__Problem statement__: Counting only lines of the listing below that hold the word "computer", give the total and nothing else.

##### Data for this exercise #####

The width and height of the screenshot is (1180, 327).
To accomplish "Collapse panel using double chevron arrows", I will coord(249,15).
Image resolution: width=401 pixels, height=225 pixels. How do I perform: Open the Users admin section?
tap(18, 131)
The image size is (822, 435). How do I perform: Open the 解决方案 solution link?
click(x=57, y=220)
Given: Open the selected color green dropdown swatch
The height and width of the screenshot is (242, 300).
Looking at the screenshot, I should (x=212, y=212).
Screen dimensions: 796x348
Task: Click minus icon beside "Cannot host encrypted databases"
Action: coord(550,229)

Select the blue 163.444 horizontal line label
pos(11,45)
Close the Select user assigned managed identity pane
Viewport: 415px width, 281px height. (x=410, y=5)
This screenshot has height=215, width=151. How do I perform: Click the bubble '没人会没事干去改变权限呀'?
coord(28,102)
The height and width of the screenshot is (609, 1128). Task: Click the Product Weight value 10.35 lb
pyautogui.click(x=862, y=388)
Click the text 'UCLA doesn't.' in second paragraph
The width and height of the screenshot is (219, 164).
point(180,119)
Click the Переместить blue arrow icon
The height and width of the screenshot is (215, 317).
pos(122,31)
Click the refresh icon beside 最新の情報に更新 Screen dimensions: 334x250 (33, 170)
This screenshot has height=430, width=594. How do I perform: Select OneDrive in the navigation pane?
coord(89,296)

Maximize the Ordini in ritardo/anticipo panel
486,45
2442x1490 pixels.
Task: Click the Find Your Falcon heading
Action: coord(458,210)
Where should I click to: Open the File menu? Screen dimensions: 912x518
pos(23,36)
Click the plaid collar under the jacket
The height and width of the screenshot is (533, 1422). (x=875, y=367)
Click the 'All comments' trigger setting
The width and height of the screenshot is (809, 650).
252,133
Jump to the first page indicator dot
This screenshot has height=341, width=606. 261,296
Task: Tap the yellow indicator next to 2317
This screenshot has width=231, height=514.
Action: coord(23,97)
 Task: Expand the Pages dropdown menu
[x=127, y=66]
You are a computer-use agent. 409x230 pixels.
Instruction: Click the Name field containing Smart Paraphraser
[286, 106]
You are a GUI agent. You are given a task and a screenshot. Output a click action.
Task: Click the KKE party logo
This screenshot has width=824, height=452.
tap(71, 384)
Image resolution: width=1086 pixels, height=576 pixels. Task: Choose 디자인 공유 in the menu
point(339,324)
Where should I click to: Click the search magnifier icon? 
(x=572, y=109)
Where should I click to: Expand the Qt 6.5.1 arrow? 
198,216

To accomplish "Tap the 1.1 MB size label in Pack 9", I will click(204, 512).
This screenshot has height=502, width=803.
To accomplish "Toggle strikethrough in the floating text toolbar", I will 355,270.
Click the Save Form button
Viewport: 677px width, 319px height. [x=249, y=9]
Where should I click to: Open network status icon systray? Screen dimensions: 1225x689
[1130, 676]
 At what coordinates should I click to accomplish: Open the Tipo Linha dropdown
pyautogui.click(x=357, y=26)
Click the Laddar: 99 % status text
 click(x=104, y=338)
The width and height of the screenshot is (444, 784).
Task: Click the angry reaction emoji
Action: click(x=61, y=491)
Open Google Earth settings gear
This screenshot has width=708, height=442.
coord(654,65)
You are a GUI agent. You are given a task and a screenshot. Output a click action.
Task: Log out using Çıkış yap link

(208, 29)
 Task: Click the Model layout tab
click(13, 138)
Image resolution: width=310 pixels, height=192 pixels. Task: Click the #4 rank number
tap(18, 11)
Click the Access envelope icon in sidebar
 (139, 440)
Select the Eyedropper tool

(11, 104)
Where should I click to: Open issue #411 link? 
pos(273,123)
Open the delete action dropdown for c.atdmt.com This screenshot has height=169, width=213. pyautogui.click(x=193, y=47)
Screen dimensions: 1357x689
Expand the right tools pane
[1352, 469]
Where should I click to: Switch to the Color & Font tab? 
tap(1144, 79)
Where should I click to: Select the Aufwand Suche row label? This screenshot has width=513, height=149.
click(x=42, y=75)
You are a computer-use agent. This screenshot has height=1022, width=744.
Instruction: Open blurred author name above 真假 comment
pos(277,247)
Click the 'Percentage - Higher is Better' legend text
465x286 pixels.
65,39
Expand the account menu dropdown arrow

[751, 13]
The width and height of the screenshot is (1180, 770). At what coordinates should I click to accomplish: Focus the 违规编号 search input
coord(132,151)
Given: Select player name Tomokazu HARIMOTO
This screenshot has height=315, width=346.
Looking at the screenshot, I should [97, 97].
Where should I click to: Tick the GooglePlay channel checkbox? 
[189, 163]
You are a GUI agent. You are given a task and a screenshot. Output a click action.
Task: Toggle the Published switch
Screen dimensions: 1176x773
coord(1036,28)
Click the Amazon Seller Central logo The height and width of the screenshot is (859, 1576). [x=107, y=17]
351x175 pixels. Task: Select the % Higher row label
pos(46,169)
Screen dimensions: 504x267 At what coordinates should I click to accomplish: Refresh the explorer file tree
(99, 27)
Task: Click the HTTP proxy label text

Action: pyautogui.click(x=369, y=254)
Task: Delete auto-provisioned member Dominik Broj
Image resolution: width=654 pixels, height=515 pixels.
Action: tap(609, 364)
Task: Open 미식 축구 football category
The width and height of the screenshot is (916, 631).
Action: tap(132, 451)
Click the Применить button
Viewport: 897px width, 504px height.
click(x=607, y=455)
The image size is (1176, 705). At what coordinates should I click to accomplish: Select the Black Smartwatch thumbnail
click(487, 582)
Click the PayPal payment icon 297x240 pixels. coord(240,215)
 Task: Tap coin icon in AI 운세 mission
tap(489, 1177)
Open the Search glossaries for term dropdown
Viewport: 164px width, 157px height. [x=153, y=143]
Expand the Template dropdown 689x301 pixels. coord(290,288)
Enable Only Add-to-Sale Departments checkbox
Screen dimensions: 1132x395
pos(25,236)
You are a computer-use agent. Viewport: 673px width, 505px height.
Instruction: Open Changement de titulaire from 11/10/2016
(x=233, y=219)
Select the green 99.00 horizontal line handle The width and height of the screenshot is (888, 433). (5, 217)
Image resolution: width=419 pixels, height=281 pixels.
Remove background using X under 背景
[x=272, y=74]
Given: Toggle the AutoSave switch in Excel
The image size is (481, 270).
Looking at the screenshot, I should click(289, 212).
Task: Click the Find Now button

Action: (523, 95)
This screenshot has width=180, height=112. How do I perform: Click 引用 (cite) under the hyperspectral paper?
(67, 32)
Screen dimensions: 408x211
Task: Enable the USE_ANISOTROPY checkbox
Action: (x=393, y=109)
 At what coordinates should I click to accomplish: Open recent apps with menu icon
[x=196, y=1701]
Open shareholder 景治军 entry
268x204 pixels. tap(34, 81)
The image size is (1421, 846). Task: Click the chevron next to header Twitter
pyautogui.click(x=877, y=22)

#####

__Exercise solution__: 3